The result? The insurer increased the offer from $5,000 to $400,000. The client was in tears, thankful that we knew how to disprove the absurd insurance company allegations that she was exaggerating or had a psychological condition that was causing her problem.
The difference between an insulting $5,000 settlement offer and a $400,000 settlement was based upon a small point. It is that type of critical knowledge about what to look for in the brain injury testing that can dramatically change the value of an injury case from something that is insulting and which provides no funds for past care, future care or financial losses, to something that is more appropriate for the level of personal and financial damage sustained by the client.
Unfortunately, this type of deception by insurers in brain injury claims is not unusual at all. Insurance psychologists often hide behind the copyright protection on the tests that does not allow lawyers to ever view the test questions or scoring sheets. So, while they often claim a certain test proved faking, the reality is that the client’s score doesn’t even meet the threshold to qualify, even if the test proved what they claim (which it often does not.) Brain injured people, who do not have an attorney with this type of knowledge face a serious problem that can be the difference between winning and losing.

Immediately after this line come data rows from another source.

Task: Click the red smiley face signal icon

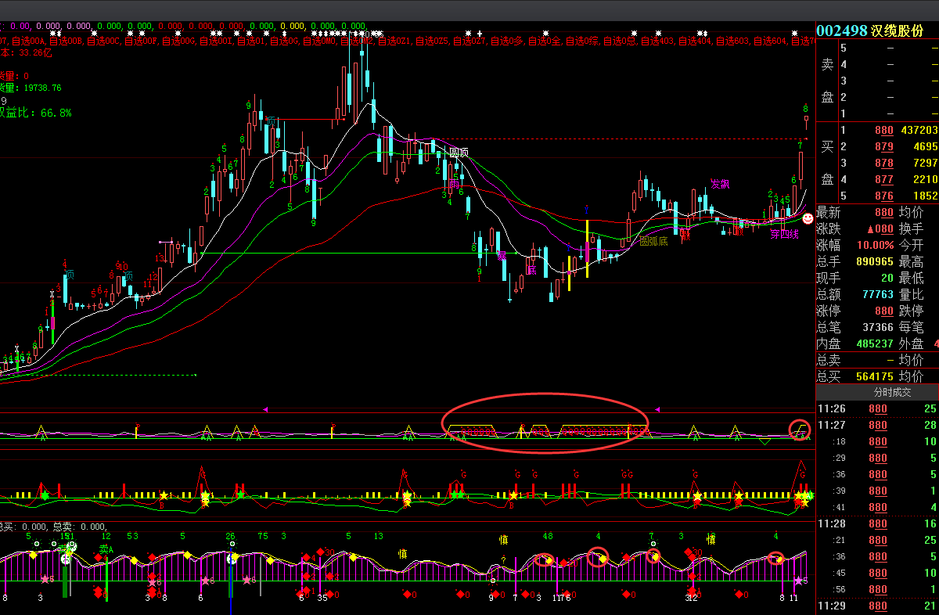Action: pyautogui.click(x=808, y=208)
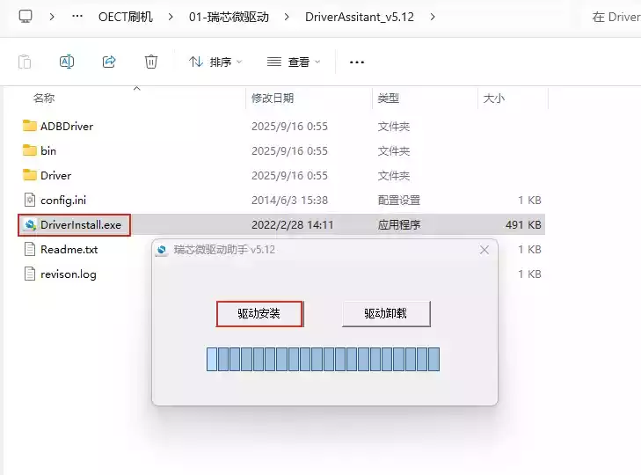The width and height of the screenshot is (641, 475).
Task: Open the 查看 view dropdown
Action: pos(294,62)
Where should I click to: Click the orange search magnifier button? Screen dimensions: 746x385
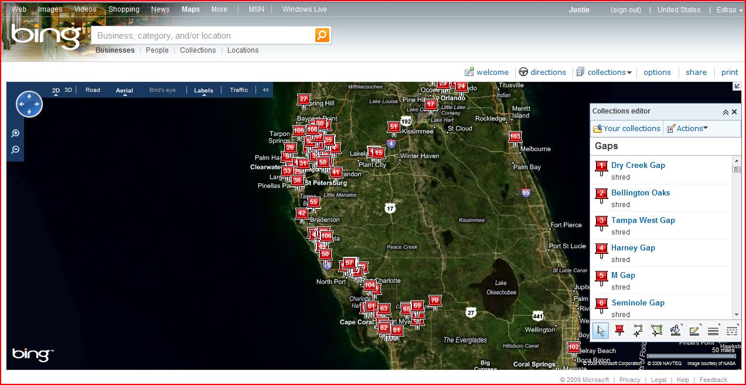(322, 35)
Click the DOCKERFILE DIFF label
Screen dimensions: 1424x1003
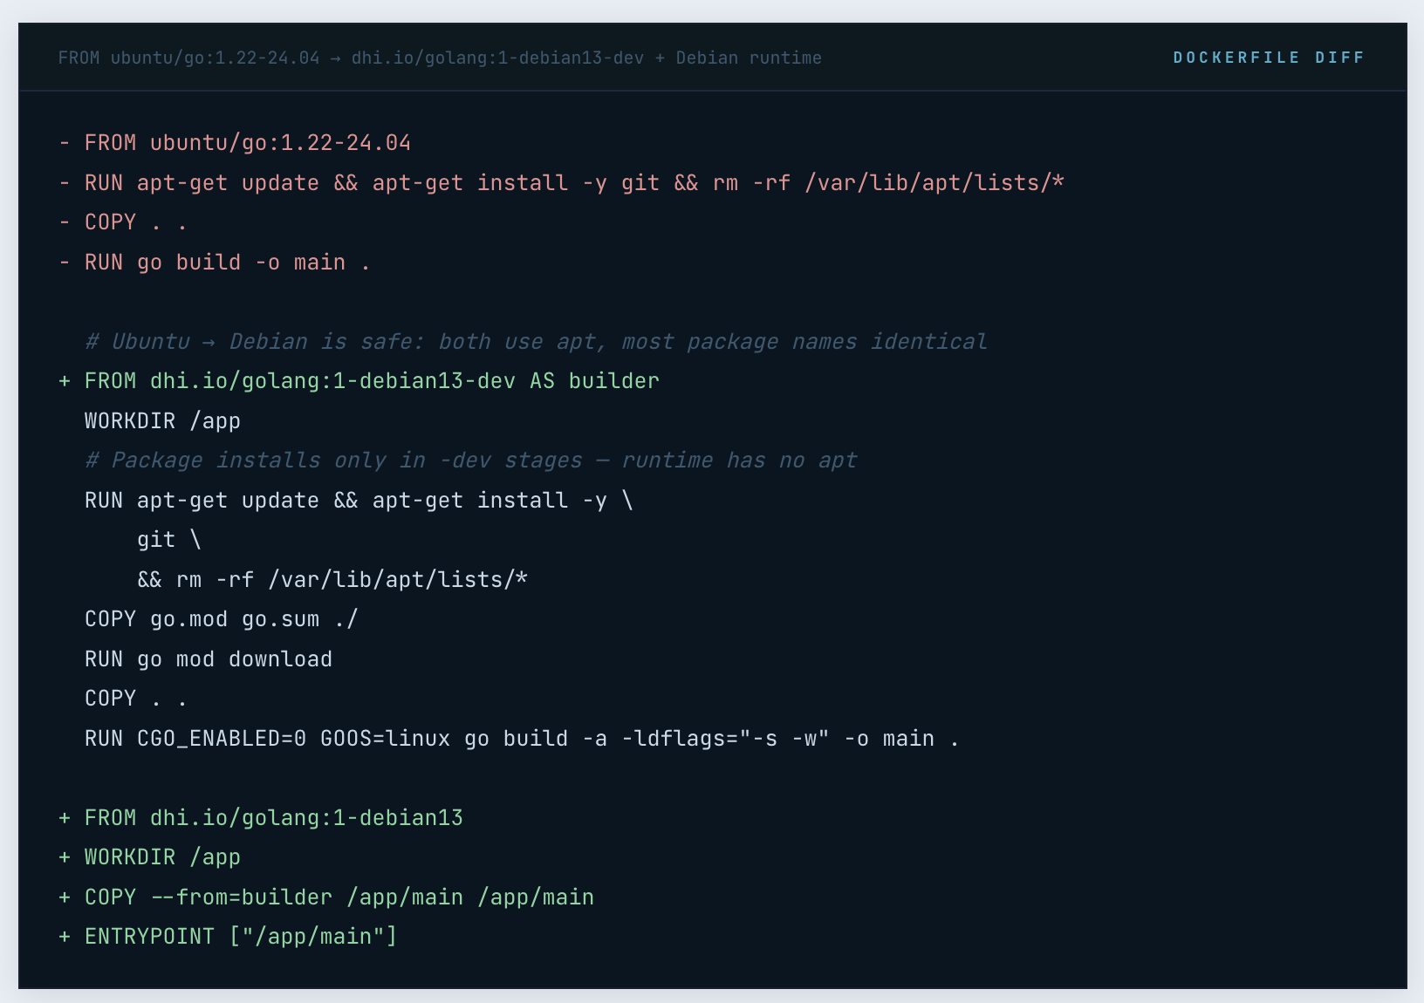coord(1268,58)
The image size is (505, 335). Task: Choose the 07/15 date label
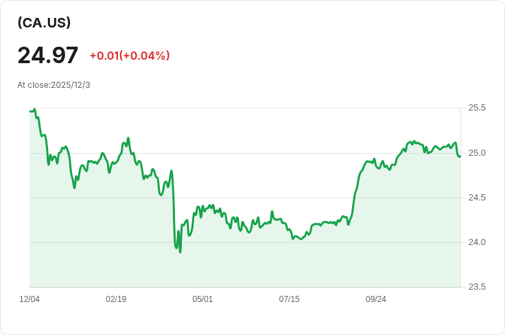point(289,299)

This case is also ongoing proof that insurers in Oregon attempt to significantly underpay claims, not expecting attorneys to actually file litigation and go forward to trial. There are a few reasons for this. First, insurers in Oregon know that their own policyholders cannot sue them for refusing to provide good-faith offers because the Oregon legislature has failed to provide policyholders with a private right of action against their own insurance company. This means that if Oregon ever faces a serious natural disaster such as an earthquake or flood, insurers can deny claims and Oregonians will be left with no recourse beyond the contract value that is already owed. Insurers can flat out deny a claim and their policyholders can’t do anything about it no matter how outrageous the conduct.
Secondly, with Oregon’s auto claim payments the 7th lowest in the country, only 2% of the claims filed for litigation, and only 0.4% of those litigation cases going to trial, it is important that the lawyer handling the most serious cases is experienced going to trial and armed with the necessary knowledge to represent the client in the best way possible. Some media may want you to believe that there is a litigation crisis in this country, but the reality is that civil litigation on auto claims has fallen by 70% between the last two statistical reports by the US Department of Justice, Bureau of Statistics. A recent report by Multnomah County demonstrates shows that Oregon’s largest county has civil litigation rates that are 1/5 of the national average.
How am I going to celebrate? I’ll be in trial for the next two weeks on another case where the insurer refuses to make an appropriate offer for a man hit by a dump truck, and pushed into a tree. Real trial lawyers actually go to trial. After that, I’ll be lecturing at the Auto Litigation 3.0 seminar in Chicago on spinal cord injury cases, and learning from other top litigators how to better represent our clients. It is what I do to provide the best quality of representation to our clients.